Bushmen, 47, met with his football players and the girls' golf team in the library after school Friday.

"The thing that makes it really hard to leave are the people in the room," Bushman said. "The players, all of my friends on the teaching staff and the coaching staff, I think the world of all of you.

"I want you guys to know that I believe you're going to be in very good hands. Enjoy the ride. You're great kids and I really enjoyed being around you. It's hard for me to walk away when I know how good you're going to be."

Espinoza, the senior lineman, said the news came as a shock to almost everyone in the room.

"I'm surprised, but I figured a better opportunity might come his way down the line," Espinoza said. "Yeah, it's a little sad after being with him for four years. Unless the next coach is one of the former assistants, the program could be in for some growing pains, but they'll figure it out."

In 13 seasons at Clackamas, Bushman compiled a 94-57 record and led the Cavaliers to their first state championship in 2017.

This past season, the Cavaliers clinched a third consecutive Mt. Hood Conference championship and went 12-0 before falling the Sheldon in the semifinals.

"It was a challenging year because of some situations, and it didn't need to be that way, but it was," Bushman said. "To our kids and our coaches credit, we kept the thing together and we were able to be successful.

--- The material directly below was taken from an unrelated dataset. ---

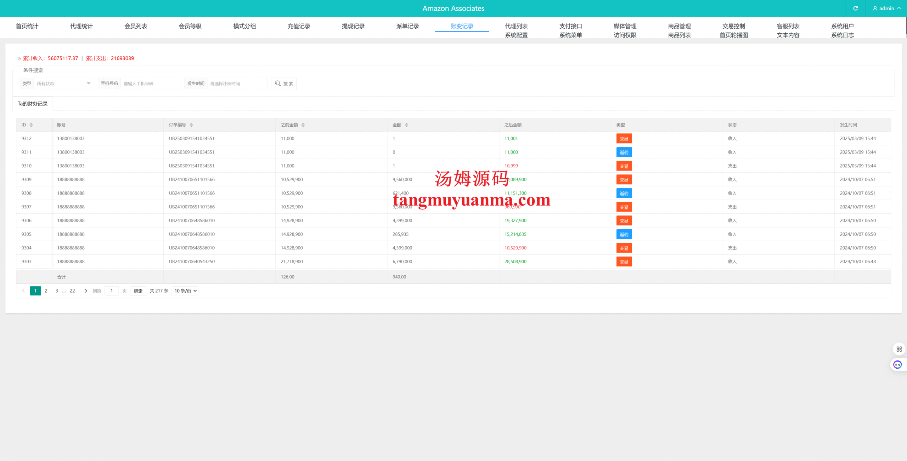Select the Ta的财务记录 tab

point(33,104)
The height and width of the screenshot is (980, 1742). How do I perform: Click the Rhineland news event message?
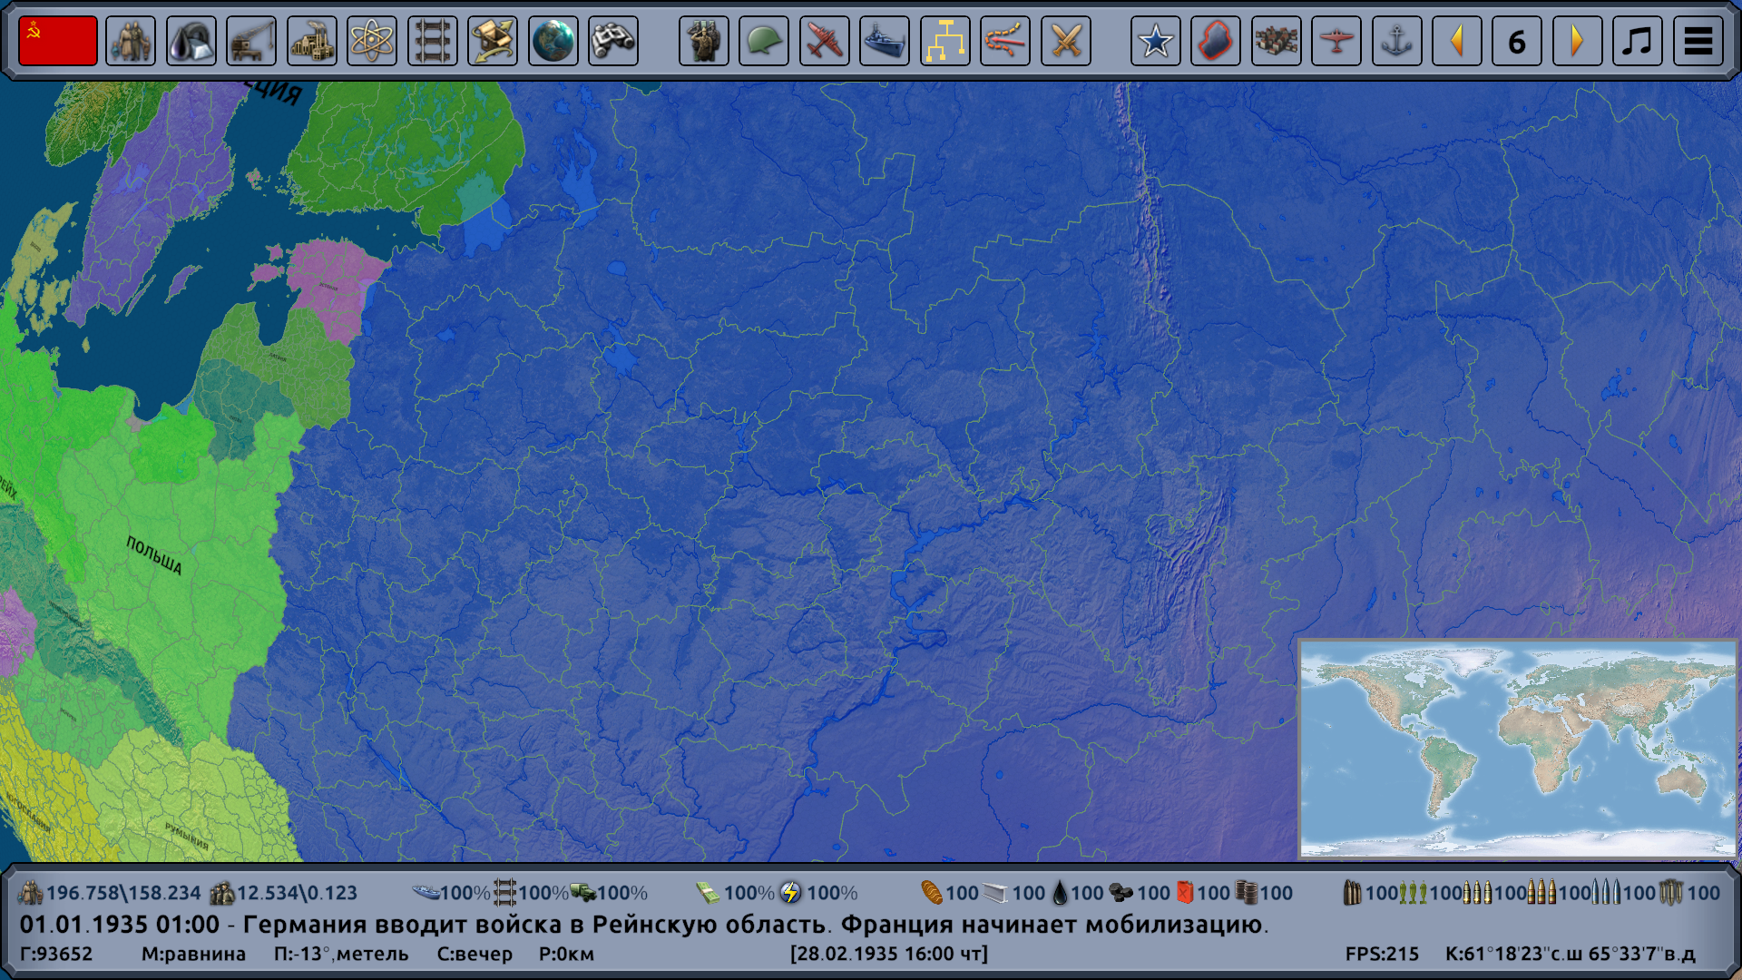point(644,925)
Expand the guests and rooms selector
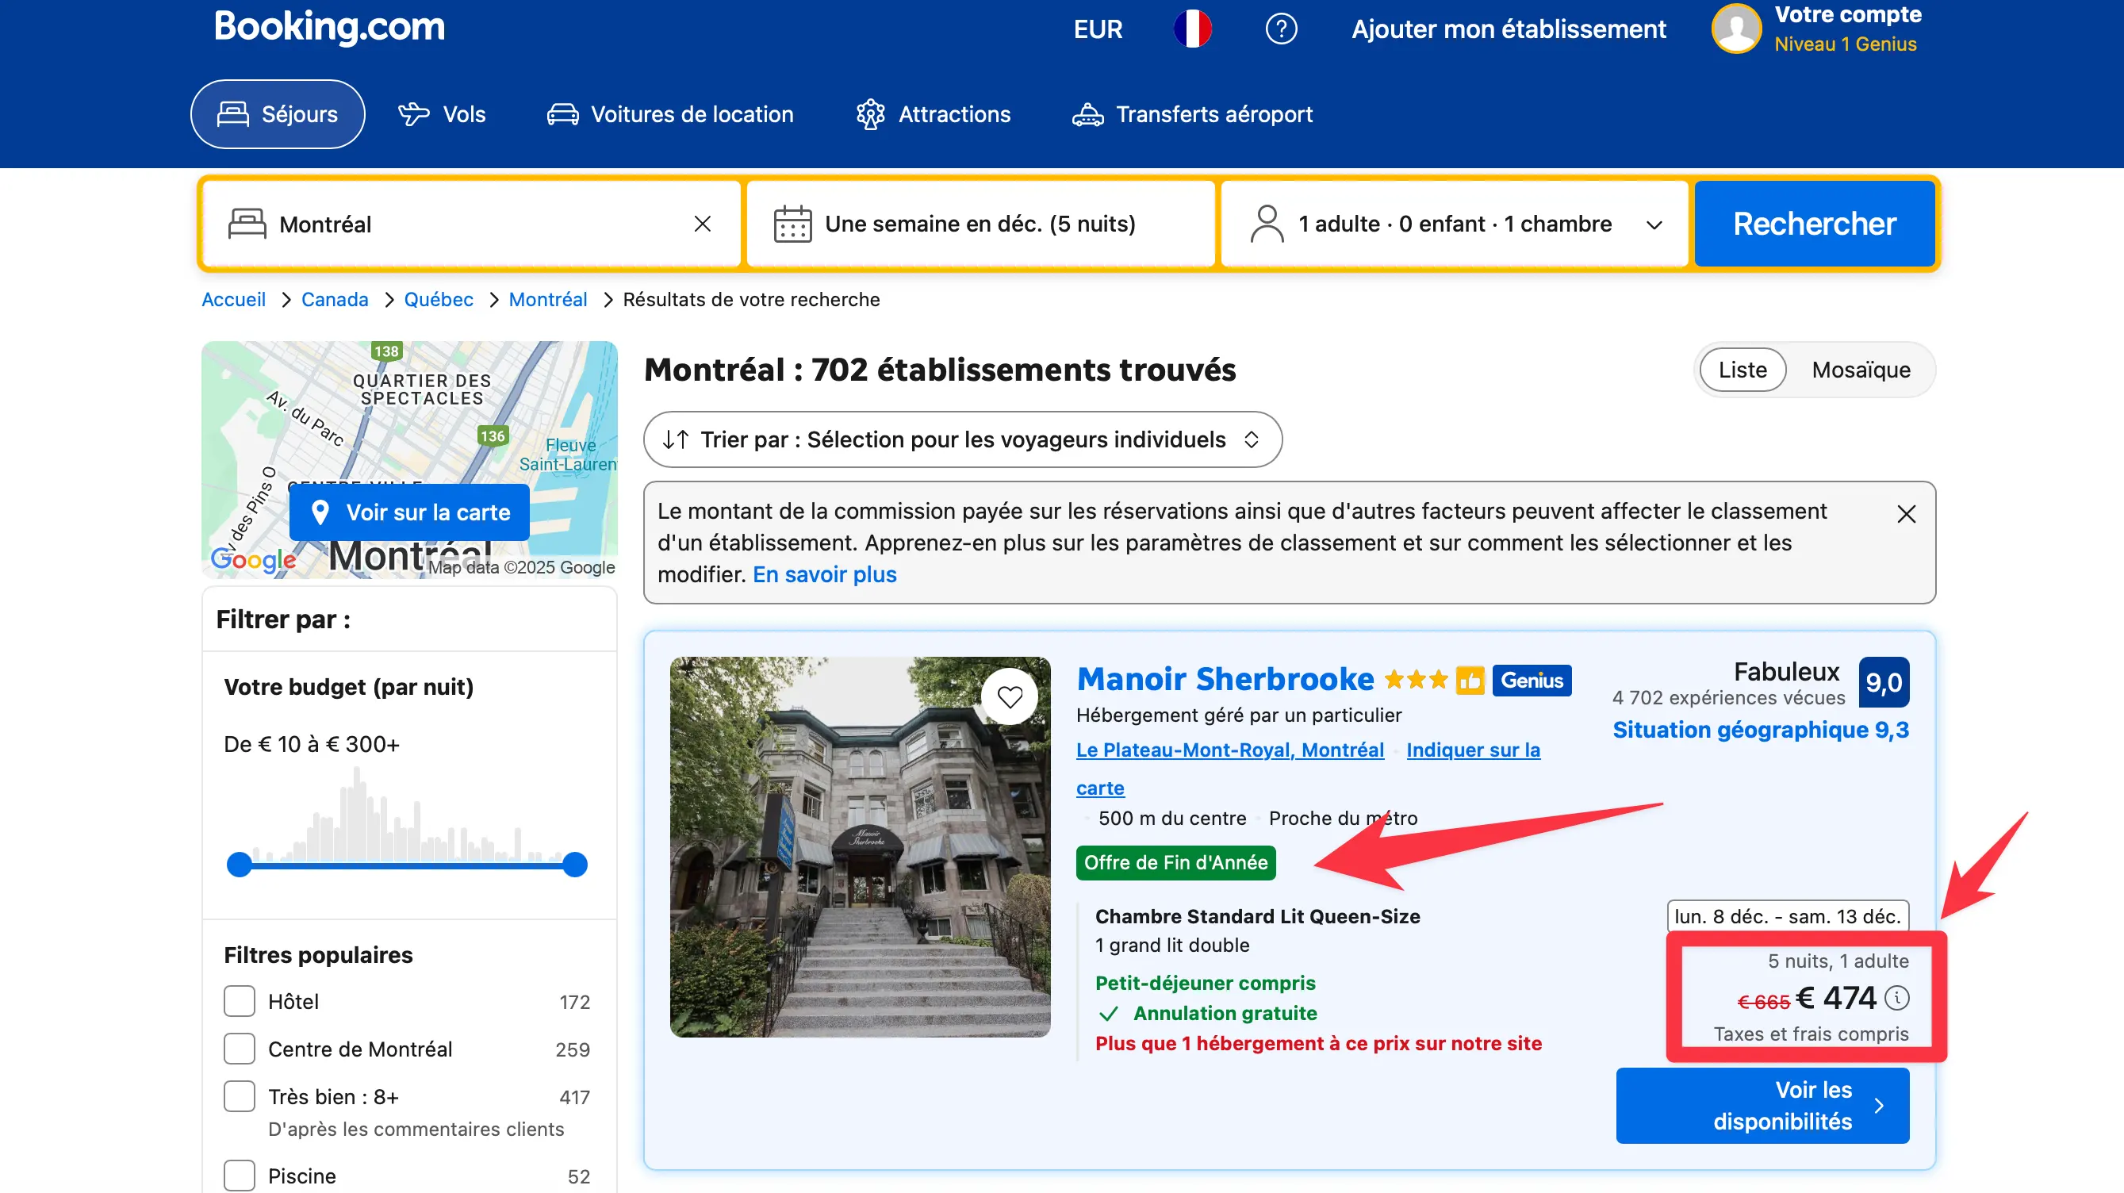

"Was it as enjoyable a journey as it could have been? No, it wasn't, and to me, personally, that was disappointing when you're coming off a state championship with some really good kids and then you end spending a lot of time dealing with a certain situation, it's a drag."

Forward thinking

Bushman's decision also comes with a new high school preparing to open in Happy Valley in the next couple of years that is expected to split Clackamas High School's athletic talent pool in two.

"I think the other sports won't be affected as severely as football," Bushman said. "If you look at any other school district that goes through a split, it's a challenge for awhile just in terms of pure numbers.

"You look at our roster, you cut it in half, especially with our linemen … it's a different game. It was probably time to make a move here at some point."

Bushman not only coached Clackamas to a state championship, but he also won a state championship as the starting quarterback for Benson's 1988 championship team.

He went on to play college football at Lewis & Clark under Tom Smythe, but transferred after two seasons and finished out his playing career at Willamette University in Salem, graduating with a degree in biology in 1993.

Bushman worked as a high school football head coach for 20 years -- five at Central Catholic, two at Lakeridge, and 13 at Clackamas -- and had an overall career record of 149-75.

His time with the Cavaliers wasn't without several trials and tribulations, including a 0-10 season in 2010 -- the only time in Bushman's tenure at Clackamas that his team failed to make the playoffs.

"It was the perfect storm," Bushman said. "Everything that could go wrong, did go wrong, but it taught me something about humility and faith in God.

"We really dug into that youth program, and I mean we worked hard to keep our kids around, because we knew we had good kids coming. And I don't care what anybody tells you, you've got to have talent to win."